Now, the selkie colony isn’t hugely important magickally. It’s a cute addition to the plot, and after having gone through the full Wiccan initiatory cycle myself, it’s an interesting magickal layer. Which makes this a classic on my bookshelf for that reason, magickal books should always gain layers as you gain knowledge and understanding. The pets as familiars are similar, interesting as a Witch with 10+ years experience but something that I missed on my first read through.

What was more important was the energy manipulation, grounding, and setting a circle. With few exceptions (all of which prove the rule), energy shouldn’t be pulled from your own core being. The core of the earth is a much better place to pull from. Not only is it self-replenishing, it doesn’t exhaust the practitioner. Of all the energy in the core of the earth, I prefer the blue fire that grows like flowers. But everyone’s mileage varies, and some may find the silver rivers or the red iron that tastes like cinnamon better fits for their work and style.  And as many others (So. Many. Others. Like all of them), will tell you grounding is a crucial part of energy manipulation. Holding onto that is like holding onto a grenade with the pin pulled. It will blow up in your face.  All of this is explained in easy to use terms, and in fact is very easy to follow from the book. I still use that meditation from time to time, when I need to get back to my center point.

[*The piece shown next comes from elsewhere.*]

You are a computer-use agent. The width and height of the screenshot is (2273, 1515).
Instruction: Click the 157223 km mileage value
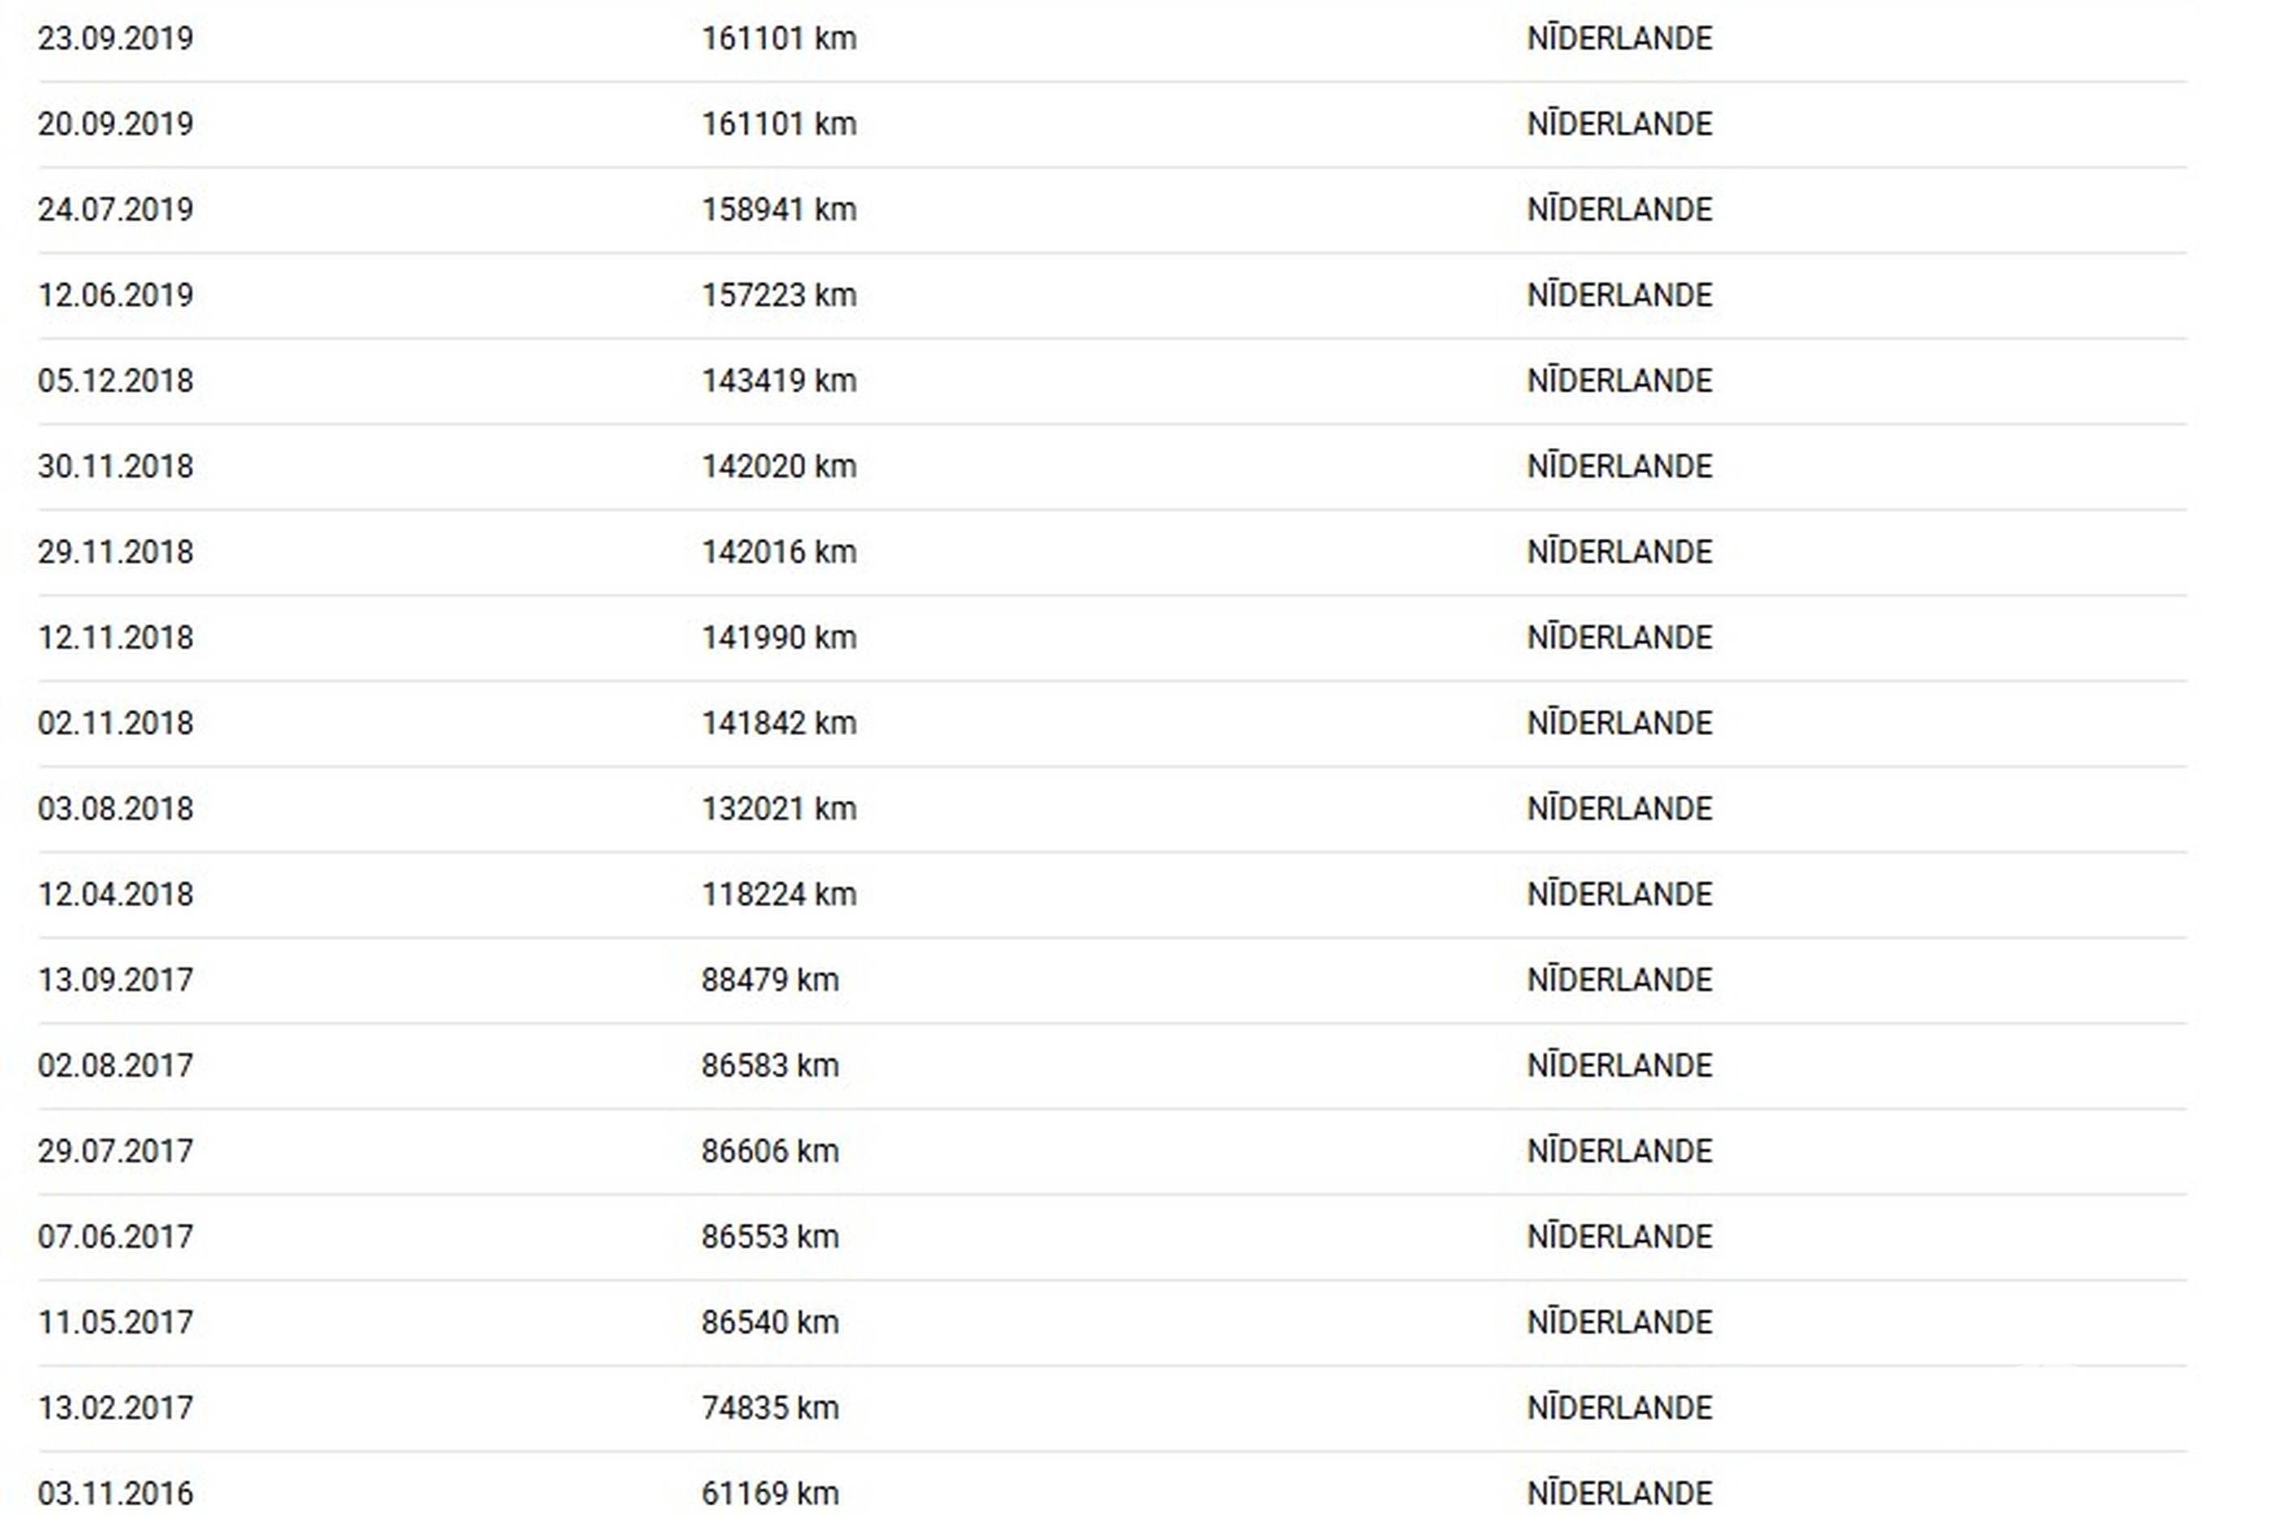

Since energy needs a place to go, Maya and Peter (the main characters) put it into crystals to create a barrier that doesn’t rely on Maya’s energy to sustain itself and protect the house. This is a common way to create house barriers, and since the barrier works with the earth and the energy of the earth, it’s self-sustaining. I have uses variations of this barrier in my house, my office, and the other spaces I spend a lot of time in. I find it to be a solid way to put magickal protection around my spaces, and if I use pretty crystals and rocks it’s easy to disguise.

Mercedes Lackey is an author I will always recommend as a metaphysical/magickal must read. Some of the series haven’t aged well: the Dianna Tregarde series, for example, are fantastic for their use of practical, real-life magick; but they are very 80’s. The Elemental Masters series, The Serpents Shadow is the second book, is classic and timeless. 10/10 would recommend.